Water-Related News

Lee Health to discuss water quality at its next board meeting

Lee Health's board will discuss Southwest Florida's toxic algae crisis at its Thursday (Jan. 17th) meeting.

A water quality workshop is the fourth agenda item of the board's regular meeting. Scheduled to speak first is Rae Ann Wessel, natural resource policy director of the Sanibel-Captiva Conservation Foundation. Following her are physicians Mary Beth Saunders, director of epidemiology, and Marilyn Kole, vice president of clinical transformation.

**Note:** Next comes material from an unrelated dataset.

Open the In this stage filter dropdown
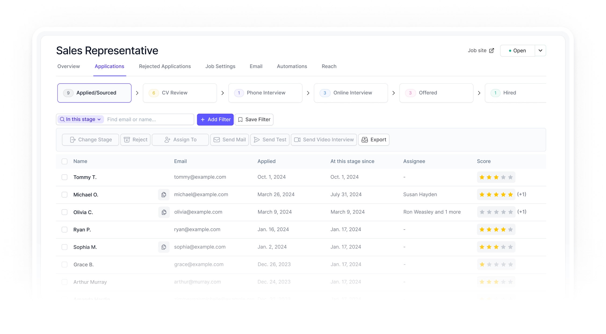The image size is (606, 334). [x=80, y=119]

As the region works to come to grips with the ongoing consequences of a lingering red tide coupled with a blue-green algae (cyanobacteria) outbreak that began in June, such discussions are critically important, Wessel said. Lee Health is Florida's largest public health system, with more than 1 million patient visits annually.

She characterized her role in the meeting as teeing up the conversation. "Nothing political — just a fact-based overview to explain what has happened, where we are and where we go; this is not going to swept away."

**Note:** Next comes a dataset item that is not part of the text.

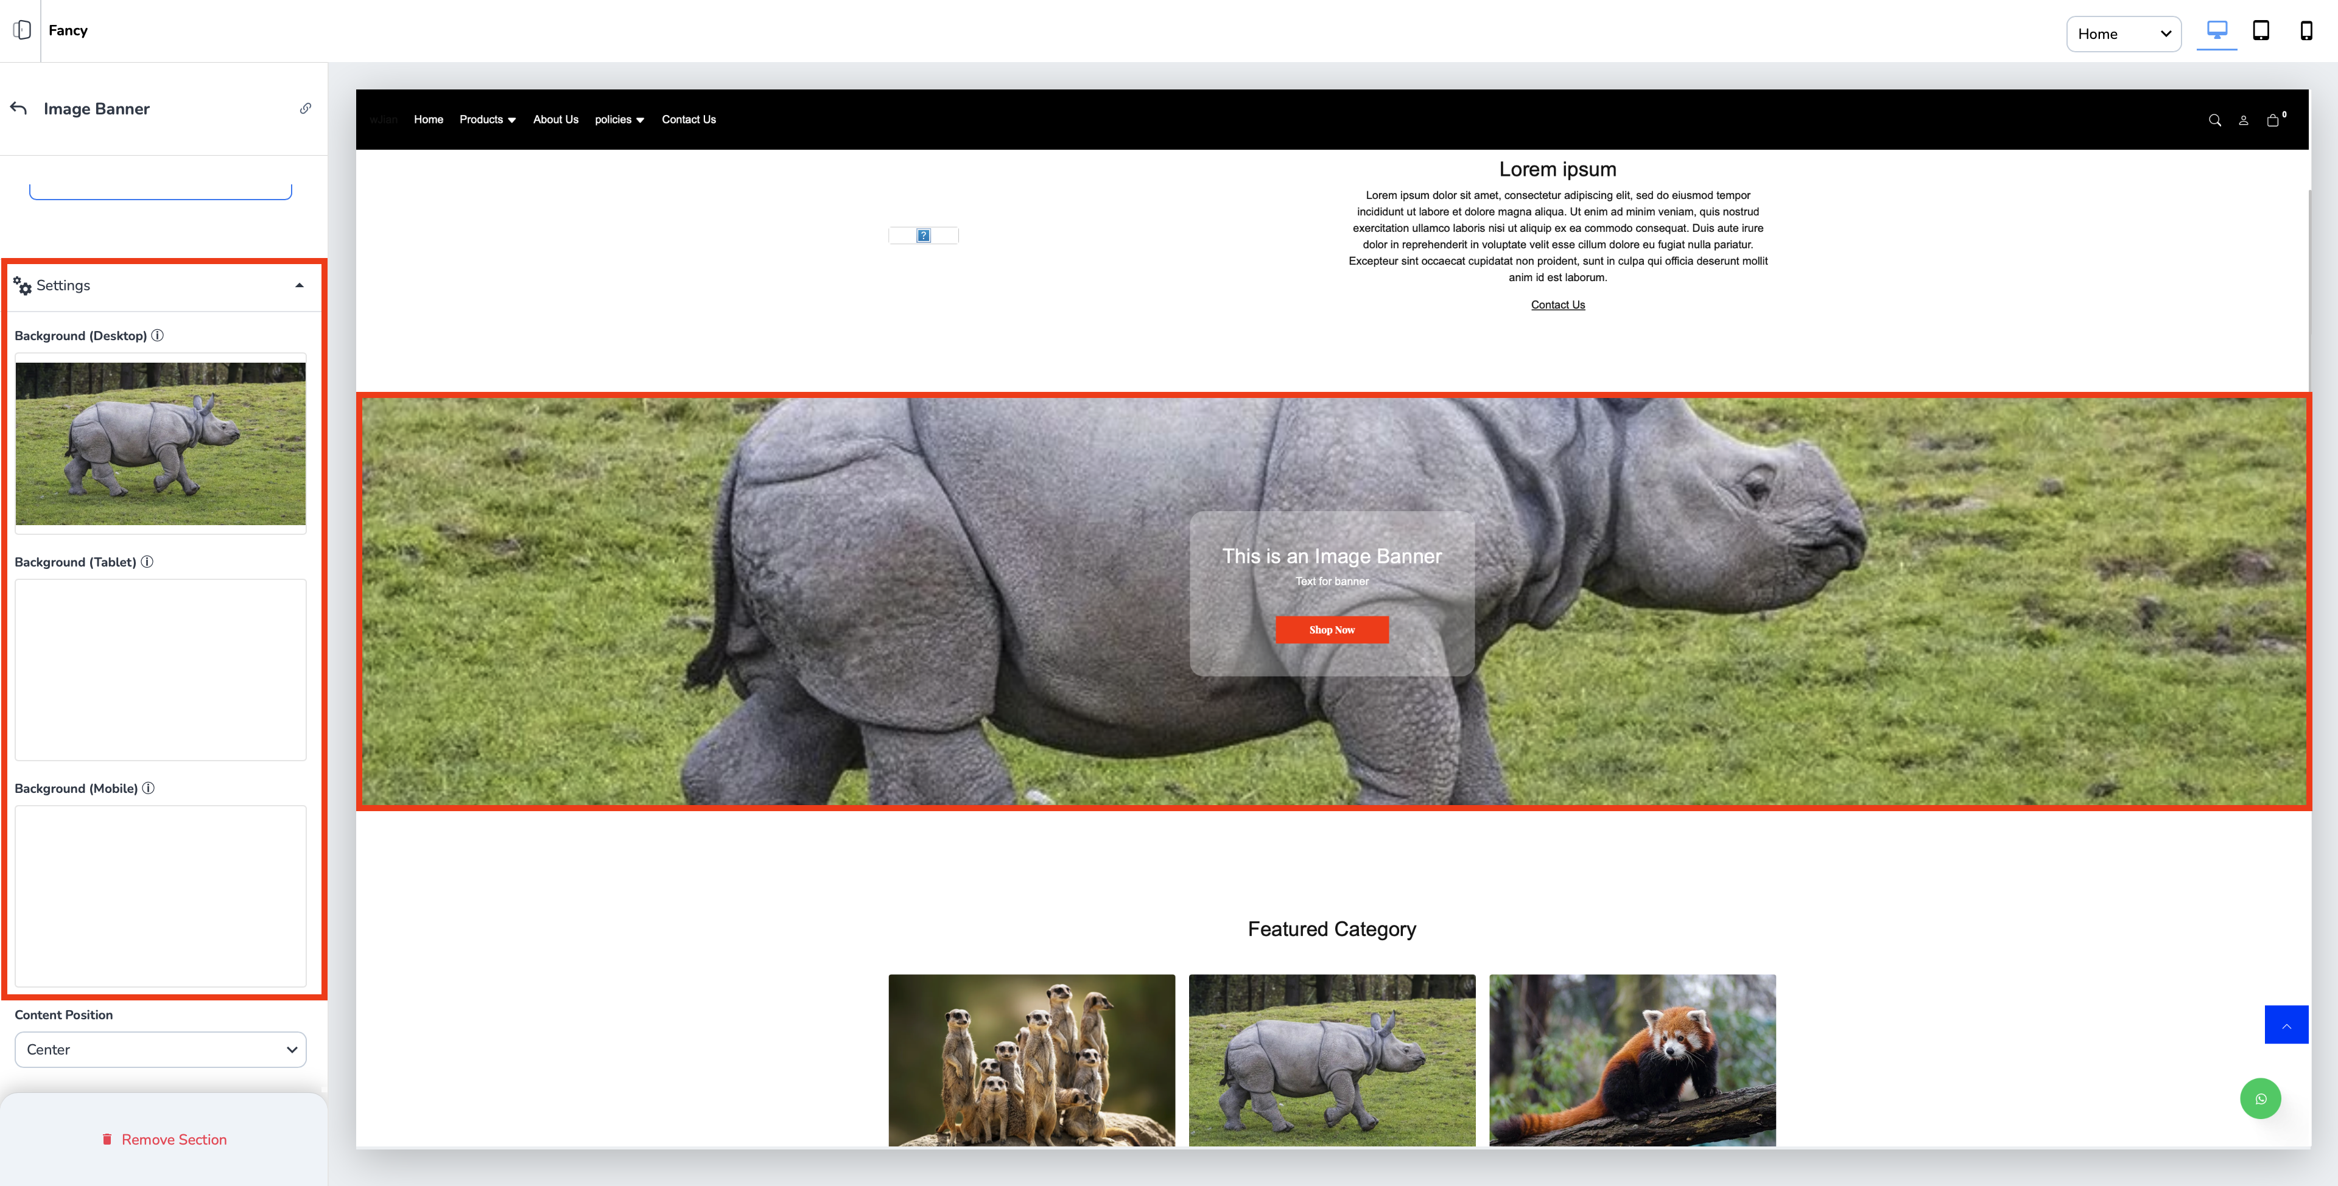
Task: Switch to mobile preview mode
Action: coord(2305,32)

Exposure to blue-green algae has been linked to neurodegenerative diseases like Parkinson's and ALS, also called Lou Gehrig's disease, and Dr. Walter Bradley, a neurologist and chairman emeritus of the University of Miami School of Medicine’s department of neurology, has said there is also a strong link between the kind of toxins produced by the algae that fouled the Caloosahatchee River and nonalcoholic cirrhosis of the liver. The toxins can become airborne, Bradley said, and have been identified a mile from water sources.